- [Task]:
Write out exactly the lines between the line containing "Instruction: Collapse the" and the end of the records, counting both ends, and leave out all pictures.

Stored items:
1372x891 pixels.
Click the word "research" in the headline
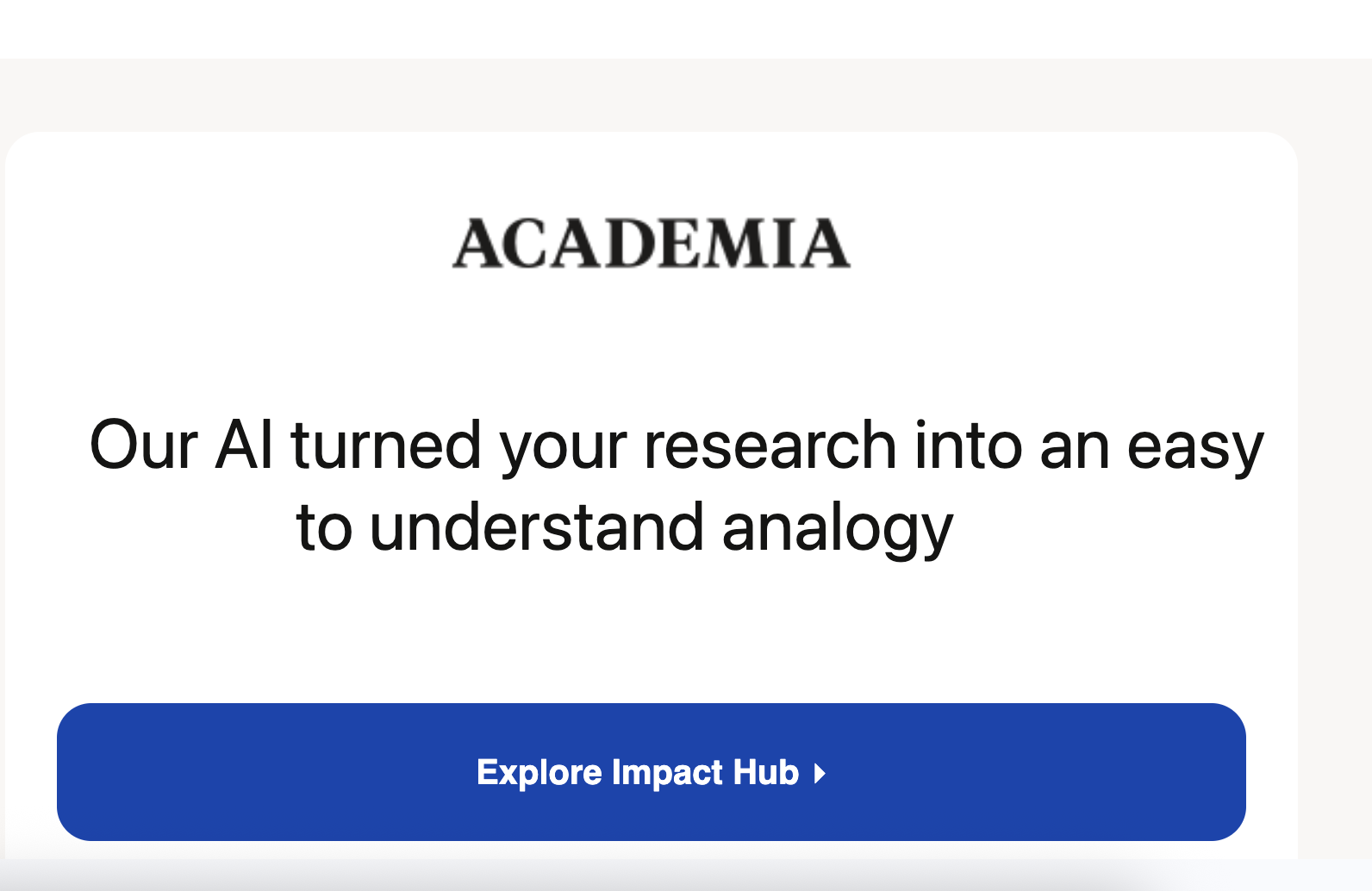pos(770,446)
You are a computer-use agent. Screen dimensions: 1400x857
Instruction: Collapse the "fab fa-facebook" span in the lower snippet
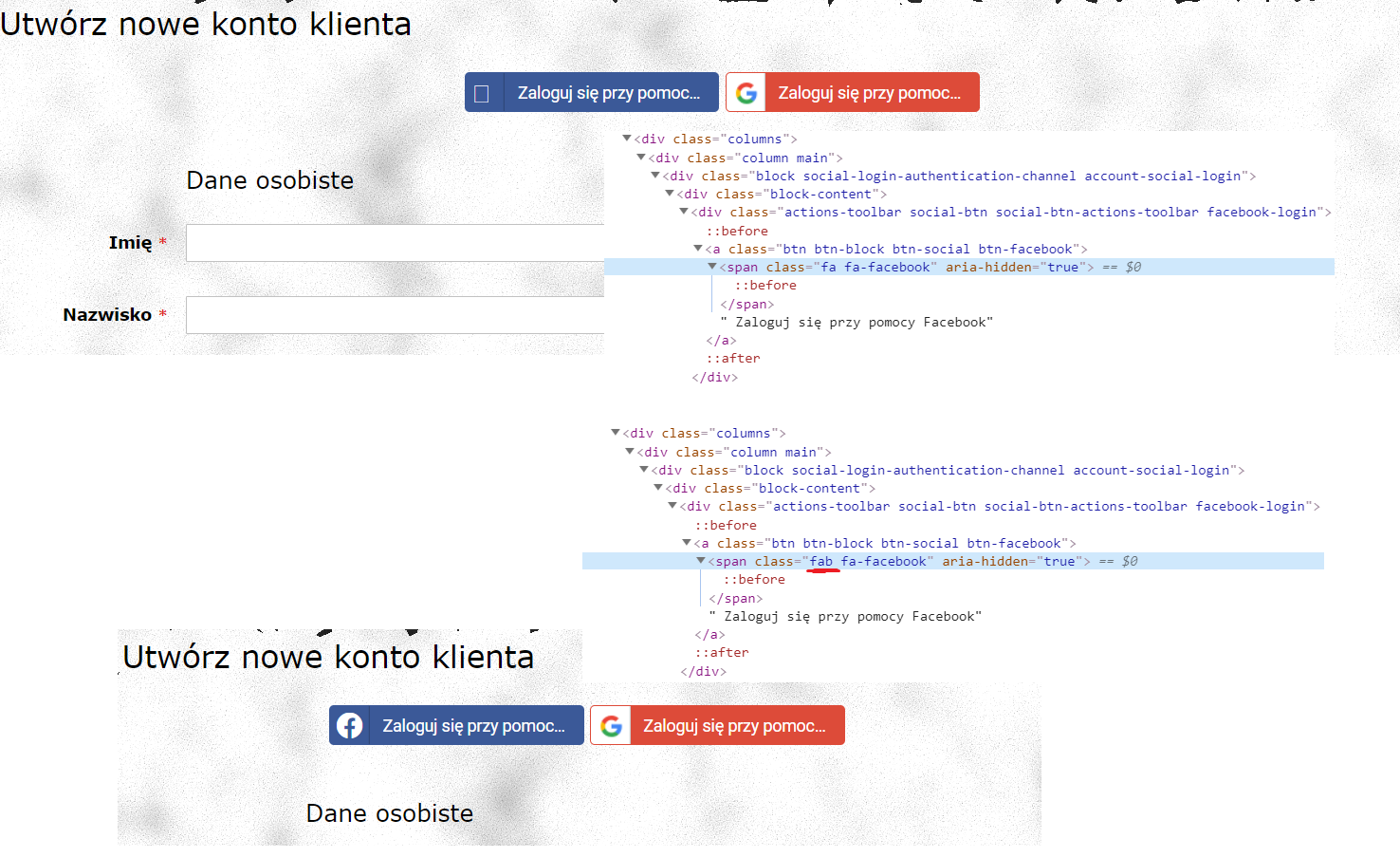click(x=699, y=561)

- [Result of this exercise]:
Instruction: Collapse the "fab fa-facebook" span in the lower snippet
click(x=699, y=561)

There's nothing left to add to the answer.